Retype each line below precisely.

========

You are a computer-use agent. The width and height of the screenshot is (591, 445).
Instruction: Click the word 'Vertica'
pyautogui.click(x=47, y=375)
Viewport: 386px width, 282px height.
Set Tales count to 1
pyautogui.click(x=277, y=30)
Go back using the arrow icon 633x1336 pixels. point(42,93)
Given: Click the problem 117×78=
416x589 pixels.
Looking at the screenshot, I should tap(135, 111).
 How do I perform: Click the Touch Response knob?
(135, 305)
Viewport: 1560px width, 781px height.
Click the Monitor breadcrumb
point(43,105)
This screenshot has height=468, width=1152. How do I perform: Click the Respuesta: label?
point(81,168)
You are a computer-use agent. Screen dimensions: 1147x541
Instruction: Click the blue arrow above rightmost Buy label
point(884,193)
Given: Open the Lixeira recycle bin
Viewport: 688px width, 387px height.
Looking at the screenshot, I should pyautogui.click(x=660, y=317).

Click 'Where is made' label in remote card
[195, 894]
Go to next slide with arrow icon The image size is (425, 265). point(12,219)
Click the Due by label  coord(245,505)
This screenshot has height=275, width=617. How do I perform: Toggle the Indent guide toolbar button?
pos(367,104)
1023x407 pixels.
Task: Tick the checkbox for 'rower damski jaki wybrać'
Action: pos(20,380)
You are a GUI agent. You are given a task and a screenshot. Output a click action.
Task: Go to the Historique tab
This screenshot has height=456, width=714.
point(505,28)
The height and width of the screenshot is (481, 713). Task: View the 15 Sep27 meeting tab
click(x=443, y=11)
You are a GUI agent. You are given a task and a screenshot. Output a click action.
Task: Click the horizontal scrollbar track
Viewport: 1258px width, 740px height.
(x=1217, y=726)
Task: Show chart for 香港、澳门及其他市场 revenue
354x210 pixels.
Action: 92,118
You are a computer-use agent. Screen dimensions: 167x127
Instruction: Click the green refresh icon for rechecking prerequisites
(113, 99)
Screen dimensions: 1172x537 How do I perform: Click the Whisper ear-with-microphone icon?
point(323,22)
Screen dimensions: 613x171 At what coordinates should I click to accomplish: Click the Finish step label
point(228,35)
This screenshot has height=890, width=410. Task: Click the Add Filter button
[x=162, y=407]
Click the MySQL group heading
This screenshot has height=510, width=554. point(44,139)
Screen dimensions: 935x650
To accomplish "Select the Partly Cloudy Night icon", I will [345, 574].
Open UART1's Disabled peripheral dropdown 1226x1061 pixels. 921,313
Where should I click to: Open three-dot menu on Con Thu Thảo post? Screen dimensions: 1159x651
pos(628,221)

========

▸ Response to the task:
You are a computer-use agent. The width and height of the screenshot is (591, 445).
Instruction: Click the word 'Vertica'
pyautogui.click(x=47, y=375)
Viewport: 386px width, 282px height.
Set Tales count to 1
pyautogui.click(x=277, y=30)
Go back using the arrow icon 633x1336 pixels. point(42,93)
Given: Click the problem 117×78=
416x589 pixels.
Looking at the screenshot, I should tap(135, 111).
 How do I perform: Click the Touch Response knob?
(135, 305)
Viewport: 1560px width, 781px height.
Click the Monitor breadcrumb
point(43,105)
This screenshot has height=468, width=1152. How do I perform: Click the Respuesta: label?
point(81,168)
You are a computer-use agent. Screen dimensions: 1147x541
Instruction: Click the blue arrow above rightmost Buy label
point(884,193)
Given: Open the Lixeira recycle bin
Viewport: 688px width, 387px height.
Looking at the screenshot, I should pyautogui.click(x=660, y=317).

Click 'Where is made' label in remote card
[195, 894]
Go to next slide with arrow icon The image size is (425, 265). point(12,219)
Click the Due by label  coord(245,505)
This screenshot has height=275, width=617. How do I perform: Toggle the Indent guide toolbar button?
pos(367,104)
1023x407 pixels.
Task: Tick the checkbox for 'rower damski jaki wybrać'
Action: pos(20,380)
You are a GUI agent. You are given a task and a screenshot. Output a click action.
Task: Go to the Historique tab
This screenshot has height=456, width=714.
point(505,28)
The height and width of the screenshot is (481, 713). Task: View the 15 Sep27 meeting tab
click(x=443, y=11)
You are a GUI agent. You are given a task and a screenshot. Output a click action.
Task: Click the horizontal scrollbar track
Viewport: 1258px width, 740px height.
(x=1217, y=726)
Task: Show chart for 香港、澳门及其他市场 revenue
354x210 pixels.
Action: 92,118
You are a computer-use agent. Screen dimensions: 167x127
Instruction: Click the green refresh icon for rechecking prerequisites
(113, 99)
Screen dimensions: 1172x537 How do I perform: Click the Whisper ear-with-microphone icon?
point(323,22)
Screen dimensions: 613x171 At what coordinates should I click to accomplish: Click the Finish step label
point(228,35)
This screenshot has height=890, width=410. Task: Click the Add Filter button
[x=162, y=407]
Click the MySQL group heading
This screenshot has height=510, width=554. point(44,139)
Screen dimensions: 935x650
To accomplish "Select the Partly Cloudy Night icon", I will [345, 574].
Open UART1's Disabled peripheral dropdown 1226x1061 pixels. 921,313
Where should I click to: Open three-dot menu on Con Thu Thảo post? Screen dimensions: 1159x651
pos(628,221)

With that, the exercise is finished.